Former WTA Top-20 player Anne White recently made her long-awaited return to tennis official when she was named the new Director of Tennis at the Beverly Hills Tennis Club.
The former USC star who led the Trojans to an undefeated NCAA Championship season in the early 1980s, first contemplated the idea of getting back into the game full-time about three years ago when she visited one of her first tennis coaches Nick Bollettieri, who works at the world-famous tennis facility he founded at the IMG Academy in Bradenton, Fla., not far from where White’s parents live on Longboat Key.
The lunch meeting, and the subsequent tour of the expansive IMG campus, led White to the realization that she needed to do a documentary film on the long-time tennis coach who had started the academy back in the early 1970s with White his first out-of-state full-time boarder. With the help of Beverly Hills Tennis Club member and close friend and movie producer Jill Mazursky, White did exactly that.
The 89-minute documentary film “Love Means Zero” was directed by Jason Kohn and premiered at the Toronto Film Festival in September. It will air on Showtime at the beginning of summer in 2018. The film will play at the Palm Springs International Film Festival Jan. 5 and 6 at the Anneberg Theatre, and again on Jan. 10 at Regal Cinemas. For more information, go to, click HERE.
“Nick got me back into the tennis world,” White said. “I saw the IMG Academy and what they had done there and it was just so unbelievable. It re-connected me with so many people I had lost touch with over the year and we interviewed guys like Jim Courier and Jimmy Arias talking about what life was like at the academy.”
After retiring from the pro tour at the age of 27, the West Virginia-native White spent the next 18 years in the luxury goods business.
“I was traveling 125,000 miles a year,” White said. “I love LAX, but I don’t want to be at LAX two or three times a week. I had hit my wall.”
In 2016, White was inducted into the USTA Midwest Hall of Fame and is an honorary member at both the Los Angeles Tennis Club and Beverly Hills Tennis Club. She said the time was just right to settle down into her new role.

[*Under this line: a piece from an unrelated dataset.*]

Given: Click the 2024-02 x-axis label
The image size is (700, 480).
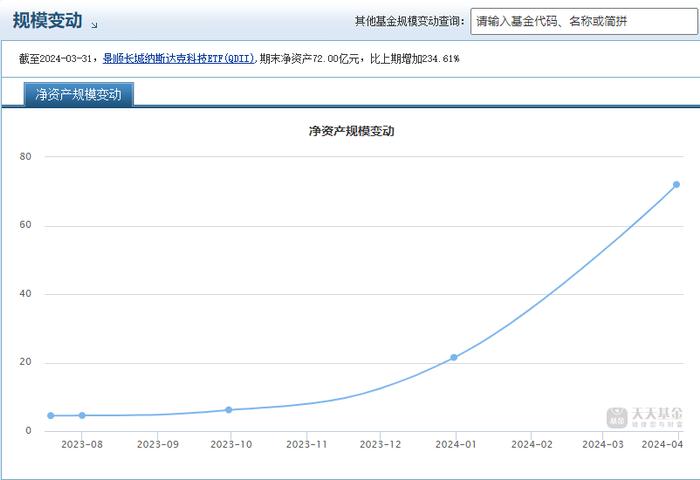Looking at the screenshot, I should click(532, 444).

“I know a bunch of the people at the club and Russell Simpson, the pro for 17 years, was retiring,” White said. “They were looking for someone to take over and I thought this could really be fun.”
White describes the five-court Beverly Hills TC as a “very, very special place.” It’s in the middle of a neighborhood and not many people even it’s there. “It’s a little gem, and very low-key,” she said. “Pancho Segura was the pro there for years and there’s just such a great sense of community there.”
White spends several hours a day on court with adult members and juniors and said her goals are all about “enhancing the club.”
She said former ATP touring pro Vince Spadea stopped in recently, and her old coach Bollettieri even put on a recent clinic and met with members later in the evening for drinks and a Q&A session.